By the charters from the crown, under which they had been founded, and which prescribed their respective forms of government, and settled its fundamental principles, the people of those colonies were authorized, by the suffrages of the freemen of the several towns, to elect, not only their immediate representatives in the popular branch of their legislatures, but also the chief executive magistrate, or governor, and his assistants, or councillors, who formed a second and co-ordinate branch of those provincial assemblies. The supremacy, therefore, of the British crown or Parliament over the colonies in question had, at all times, been little more than nominal, in comparison with the authority exercised over those provinces, where the governors and councillors were appointed by the crown, and held their offices at its pleasure, and which in other respects, also, were kept in closer and more immediate subjection. The civil war in which Great Britain was at that time plunged occupied, moreover, her whole attention ; and this measure of her colonies, tending so directly to future independence, was suffered to pass without much notice, and without any animadversion.
From the terms of this association, it may justly be regarded as the first step towards the establishment of independent government in America; with some occasional alterations, it subsisted for nearly half a century, and for a part of that time with the countenance of the British government; nor was it dissolved until the charters of the New-England provinces were, in effect, annulled by James the Second. Subsequently, however, to that arbitrary procedure, congresses of governors and commissioners from the other colonies, as well as from New-England, were held from time to time, to consult on matters relative to their common welfare, and to adopt measures for the protection of the frontiers. An assembly of this description took place at Albany in 1722. But a more general and memorable convention was held at the same place in 1754, consisting of commissioners from all the New-England colonies, and from the provinces of New York, Pennsylvania, and Maryland.

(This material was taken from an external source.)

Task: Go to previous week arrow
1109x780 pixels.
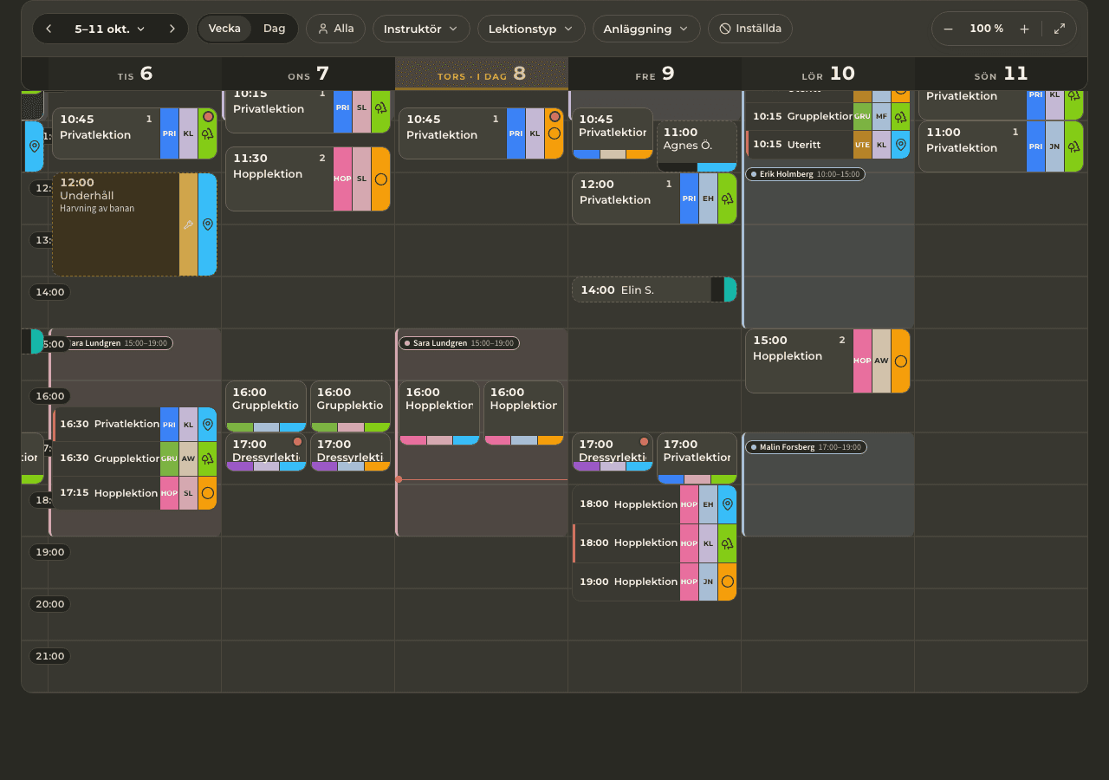Action: 49,29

This Congress was called at the instance of the government in England; and although the object of the ministry in proposing it was merely to promote and facilitate the negotiation of treaties with the Indians, the colonial legislatures, who promptly acceded to the proposal, evidently entertained more extensive views with respect to the proceeding. Two of the provinces expressly instructed their delegates to enter into articles of confederation with the other colonies, for their general security in time of peace, as well as in war; and one of the first acts of the commissioners, when they assembled, was a unanimous resolution that a union of the colonies was absolutely necessary for their preservation. After rejecting several proposals for the division of the colonies into separate confederacies, they agreed to a plan of federal government for the whole, consisting of a president-general, to be appointed by the crown, and a general legislative council, to meet once in every year, and to be composed of delegates chosen triennially, by the provincial assemblies.

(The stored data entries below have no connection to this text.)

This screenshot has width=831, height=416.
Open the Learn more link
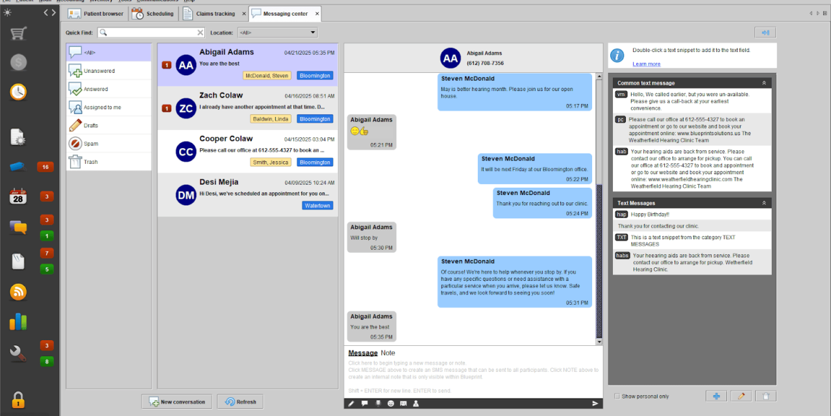(646, 64)
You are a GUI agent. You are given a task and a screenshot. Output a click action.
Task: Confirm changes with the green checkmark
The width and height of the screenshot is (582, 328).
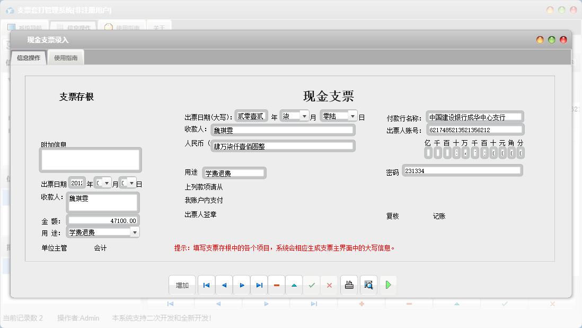tap(312, 285)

This celebrated plan of union was draw up by Doctor Franklin, who attended as a delegate from Pennsylvania, and is to be found in the more recent
editions of his works, together with an exposition of the reasons and motives which guided him in forming it. The confederacy was to embrace all the then existing colonies; and the rights of war and peace, in respect to the Indian nations, were vested in the general council of the confederates, subject to the immediate negative of the president-general, and the ultimate approval of the crown. It was to possess the farther power “ to raise troops and build forts for the defence of the colonies, and to equip vessels of war to guard the coasts and protect commerce ;" and for these purposes the general council was to have power to levy such general imposts and taxes as should seem most just and equal.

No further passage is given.